Source document:
● ● ● ● ●

He took almost 2 hours to finish up, but it was well worth it. Presenting the finished product.
Check out how it works.
Sean had help with spelling 'here' in this next picture. The taller boy is Brian saying "yay" and Sean's next to him of course, shouting very loudly, "Nobody is here".
These two goldfish-looking things are actually tortoises, with very big legs and tails. The one on the right is Mary, Sean's 9-year old soft toy tortoise, which he inherited from Brian. I just found out from Sean that the tortoise on the left is Mary's teacher called Bonkadinka, the first I ever heard of the name.
No prizes for guessing who these are. Hint: Popular cartoon show of undersea creatures.
Monday, October 23, 2006
Before I could whip out my camera, pieces of this delicious black-pepper crab had already been grabbed from the plate; suffice it to say, the dish was really popular with the guests. It was part of tonight's dinner comprising kueh pie tee, roti prata, laksa and satay for starters, followed by seabass, kangkong belacan, the above crab, steamed chicken, fried kueyteow and dessert of mango pudding and sago pudding. Yum!
The event was the Singapore-UK-Association (SUKA) appreciation dinner and Ed and I had been roped in to do reception duties. About 50 guests who had helped in one way or another during SUKA's past year's many events were invited to this sumptuous dinner at Singapore Garden.

● ● ● ● ●

What to work on:
**A.** In the blog post, what name does Sean give the tortoise on the left?
**B.** Reproduce the stretch of the blog post from "He took almost" through "of the name.".

Stored items:
● ● ● ● ●

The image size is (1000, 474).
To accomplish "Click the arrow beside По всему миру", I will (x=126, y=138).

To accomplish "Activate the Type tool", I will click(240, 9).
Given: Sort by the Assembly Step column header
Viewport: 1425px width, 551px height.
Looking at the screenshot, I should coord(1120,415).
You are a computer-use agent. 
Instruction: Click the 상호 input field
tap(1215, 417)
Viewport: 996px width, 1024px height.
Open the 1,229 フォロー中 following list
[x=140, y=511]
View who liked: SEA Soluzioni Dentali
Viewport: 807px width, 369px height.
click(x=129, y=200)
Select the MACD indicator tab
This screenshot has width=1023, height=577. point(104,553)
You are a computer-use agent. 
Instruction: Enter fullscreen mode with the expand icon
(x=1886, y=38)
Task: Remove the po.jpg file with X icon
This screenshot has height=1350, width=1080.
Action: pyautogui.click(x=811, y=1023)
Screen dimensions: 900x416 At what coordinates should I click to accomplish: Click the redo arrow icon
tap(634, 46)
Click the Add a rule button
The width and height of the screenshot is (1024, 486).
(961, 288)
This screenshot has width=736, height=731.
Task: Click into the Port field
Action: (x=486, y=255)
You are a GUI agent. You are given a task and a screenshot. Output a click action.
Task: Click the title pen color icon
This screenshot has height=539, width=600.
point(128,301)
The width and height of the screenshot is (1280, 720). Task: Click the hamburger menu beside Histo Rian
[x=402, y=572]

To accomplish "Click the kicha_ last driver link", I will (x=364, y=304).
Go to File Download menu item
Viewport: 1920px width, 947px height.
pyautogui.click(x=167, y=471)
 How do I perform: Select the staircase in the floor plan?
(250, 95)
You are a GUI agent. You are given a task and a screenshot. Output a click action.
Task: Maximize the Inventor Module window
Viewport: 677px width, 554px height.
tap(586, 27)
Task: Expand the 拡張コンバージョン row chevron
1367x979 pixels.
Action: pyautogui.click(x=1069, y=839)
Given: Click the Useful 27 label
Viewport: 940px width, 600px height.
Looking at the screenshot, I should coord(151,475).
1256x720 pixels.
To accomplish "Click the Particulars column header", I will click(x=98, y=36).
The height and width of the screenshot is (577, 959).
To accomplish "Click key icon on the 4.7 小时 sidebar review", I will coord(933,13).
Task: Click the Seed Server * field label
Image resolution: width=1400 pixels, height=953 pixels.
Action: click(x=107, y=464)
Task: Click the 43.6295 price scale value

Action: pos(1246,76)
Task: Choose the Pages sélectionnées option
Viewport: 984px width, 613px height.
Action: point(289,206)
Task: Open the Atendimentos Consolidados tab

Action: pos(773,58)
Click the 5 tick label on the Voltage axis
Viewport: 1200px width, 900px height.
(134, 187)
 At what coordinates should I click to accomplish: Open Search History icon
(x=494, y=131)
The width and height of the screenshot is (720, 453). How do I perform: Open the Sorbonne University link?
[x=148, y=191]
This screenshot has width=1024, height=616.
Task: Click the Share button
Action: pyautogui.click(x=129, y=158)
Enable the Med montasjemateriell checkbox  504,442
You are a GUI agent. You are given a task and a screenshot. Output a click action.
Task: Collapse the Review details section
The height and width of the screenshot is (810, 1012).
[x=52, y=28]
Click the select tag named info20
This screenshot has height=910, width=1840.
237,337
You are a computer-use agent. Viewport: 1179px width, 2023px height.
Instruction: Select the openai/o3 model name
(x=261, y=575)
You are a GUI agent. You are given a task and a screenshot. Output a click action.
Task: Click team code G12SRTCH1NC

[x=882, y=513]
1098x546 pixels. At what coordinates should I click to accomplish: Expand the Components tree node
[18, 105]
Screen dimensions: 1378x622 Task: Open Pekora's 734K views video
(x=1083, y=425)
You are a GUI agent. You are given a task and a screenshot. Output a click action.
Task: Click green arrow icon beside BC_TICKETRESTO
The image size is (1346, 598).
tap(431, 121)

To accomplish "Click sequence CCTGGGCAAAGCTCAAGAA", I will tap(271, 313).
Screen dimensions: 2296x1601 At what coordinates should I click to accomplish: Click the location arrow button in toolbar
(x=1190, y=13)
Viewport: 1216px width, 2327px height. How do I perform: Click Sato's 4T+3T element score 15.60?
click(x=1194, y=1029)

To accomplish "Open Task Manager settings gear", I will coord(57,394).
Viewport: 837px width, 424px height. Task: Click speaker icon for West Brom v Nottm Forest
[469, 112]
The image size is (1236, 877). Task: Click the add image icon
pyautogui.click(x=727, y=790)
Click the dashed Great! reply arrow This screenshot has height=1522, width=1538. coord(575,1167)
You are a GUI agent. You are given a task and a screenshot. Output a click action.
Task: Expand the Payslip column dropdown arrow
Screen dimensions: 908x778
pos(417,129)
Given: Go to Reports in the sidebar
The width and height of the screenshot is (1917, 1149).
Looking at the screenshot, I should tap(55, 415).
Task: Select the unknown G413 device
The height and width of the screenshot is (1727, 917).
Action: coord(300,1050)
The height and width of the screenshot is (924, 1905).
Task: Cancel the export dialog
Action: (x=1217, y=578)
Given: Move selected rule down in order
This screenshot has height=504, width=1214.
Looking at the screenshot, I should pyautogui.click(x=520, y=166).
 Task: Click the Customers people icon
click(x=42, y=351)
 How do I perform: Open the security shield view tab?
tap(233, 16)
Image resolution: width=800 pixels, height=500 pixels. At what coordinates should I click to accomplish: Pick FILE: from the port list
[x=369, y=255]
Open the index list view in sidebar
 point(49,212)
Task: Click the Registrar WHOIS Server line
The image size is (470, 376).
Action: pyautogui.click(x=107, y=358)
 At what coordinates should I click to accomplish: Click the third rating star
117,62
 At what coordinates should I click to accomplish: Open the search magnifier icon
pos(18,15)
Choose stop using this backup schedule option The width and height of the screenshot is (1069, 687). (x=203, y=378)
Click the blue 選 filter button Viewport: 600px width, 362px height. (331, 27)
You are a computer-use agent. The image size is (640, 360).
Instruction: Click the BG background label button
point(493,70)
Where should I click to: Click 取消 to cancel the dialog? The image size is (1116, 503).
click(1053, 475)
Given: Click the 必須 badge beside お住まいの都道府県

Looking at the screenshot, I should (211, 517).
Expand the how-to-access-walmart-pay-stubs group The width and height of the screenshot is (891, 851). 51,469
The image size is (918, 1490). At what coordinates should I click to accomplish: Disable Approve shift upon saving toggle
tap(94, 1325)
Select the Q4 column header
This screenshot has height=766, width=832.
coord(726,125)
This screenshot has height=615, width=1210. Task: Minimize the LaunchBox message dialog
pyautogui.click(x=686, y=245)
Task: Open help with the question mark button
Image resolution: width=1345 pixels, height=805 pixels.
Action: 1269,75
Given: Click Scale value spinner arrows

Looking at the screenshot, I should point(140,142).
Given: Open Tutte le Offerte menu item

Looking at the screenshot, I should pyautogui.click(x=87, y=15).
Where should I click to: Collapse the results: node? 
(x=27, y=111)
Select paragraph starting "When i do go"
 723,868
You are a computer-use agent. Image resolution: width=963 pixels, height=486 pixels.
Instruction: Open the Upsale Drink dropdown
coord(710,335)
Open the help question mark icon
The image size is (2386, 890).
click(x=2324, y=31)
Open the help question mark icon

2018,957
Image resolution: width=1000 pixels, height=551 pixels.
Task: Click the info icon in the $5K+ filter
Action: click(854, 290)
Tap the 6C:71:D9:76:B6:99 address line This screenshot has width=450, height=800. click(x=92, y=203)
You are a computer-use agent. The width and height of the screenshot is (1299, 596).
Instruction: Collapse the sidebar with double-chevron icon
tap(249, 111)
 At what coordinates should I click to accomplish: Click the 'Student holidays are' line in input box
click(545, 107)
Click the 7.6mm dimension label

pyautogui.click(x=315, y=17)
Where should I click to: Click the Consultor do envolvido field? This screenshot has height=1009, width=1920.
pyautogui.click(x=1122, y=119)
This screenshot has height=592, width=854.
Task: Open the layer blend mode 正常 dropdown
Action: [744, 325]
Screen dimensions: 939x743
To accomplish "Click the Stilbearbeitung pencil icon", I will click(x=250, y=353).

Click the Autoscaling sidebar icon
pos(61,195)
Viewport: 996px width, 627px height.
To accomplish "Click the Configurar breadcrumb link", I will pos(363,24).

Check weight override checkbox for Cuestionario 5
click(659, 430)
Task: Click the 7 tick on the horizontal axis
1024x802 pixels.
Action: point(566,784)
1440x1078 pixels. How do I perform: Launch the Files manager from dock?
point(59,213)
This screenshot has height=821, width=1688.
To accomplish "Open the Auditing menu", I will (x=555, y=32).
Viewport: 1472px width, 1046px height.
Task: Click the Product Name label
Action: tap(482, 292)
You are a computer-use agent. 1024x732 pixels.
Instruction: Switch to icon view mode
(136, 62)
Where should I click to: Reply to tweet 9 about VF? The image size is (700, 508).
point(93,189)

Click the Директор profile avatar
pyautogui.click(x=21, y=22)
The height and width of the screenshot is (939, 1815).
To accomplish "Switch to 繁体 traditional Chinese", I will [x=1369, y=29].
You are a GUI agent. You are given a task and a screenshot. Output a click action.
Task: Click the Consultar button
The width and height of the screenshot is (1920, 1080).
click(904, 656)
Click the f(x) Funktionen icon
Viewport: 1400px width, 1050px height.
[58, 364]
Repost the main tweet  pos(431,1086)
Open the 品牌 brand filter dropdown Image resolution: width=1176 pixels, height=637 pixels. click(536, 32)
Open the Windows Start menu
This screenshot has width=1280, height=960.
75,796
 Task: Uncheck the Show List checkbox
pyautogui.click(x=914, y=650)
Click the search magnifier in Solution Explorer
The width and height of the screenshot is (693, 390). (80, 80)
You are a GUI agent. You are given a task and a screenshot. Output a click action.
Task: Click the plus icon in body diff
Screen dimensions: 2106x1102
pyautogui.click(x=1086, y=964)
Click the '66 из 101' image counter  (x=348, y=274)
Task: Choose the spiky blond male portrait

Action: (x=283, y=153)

● ● ● ● ●

Solutions to each task:
**A.** Bonkadinka

**B.**
He took almost 2 hours to finish up, but it was well worth it. Presenting the finished product.
Check out how it works.
Sean had help with spelling 'here' in this next picture. The taller boy is Brian saying "yay" and Sean's next to him of course, shouting very loudly, "Nobody is here".
These two goldfish-looking things are actually tortoises, with very big legs and tails. The one on the right is Mary, Sean's 9-year old soft toy tortoise, which he inherited from Brian. I just found out from Sean that the tortoise on the left is Mary's teacher called Bonkadinka, the first I ever heard of the name.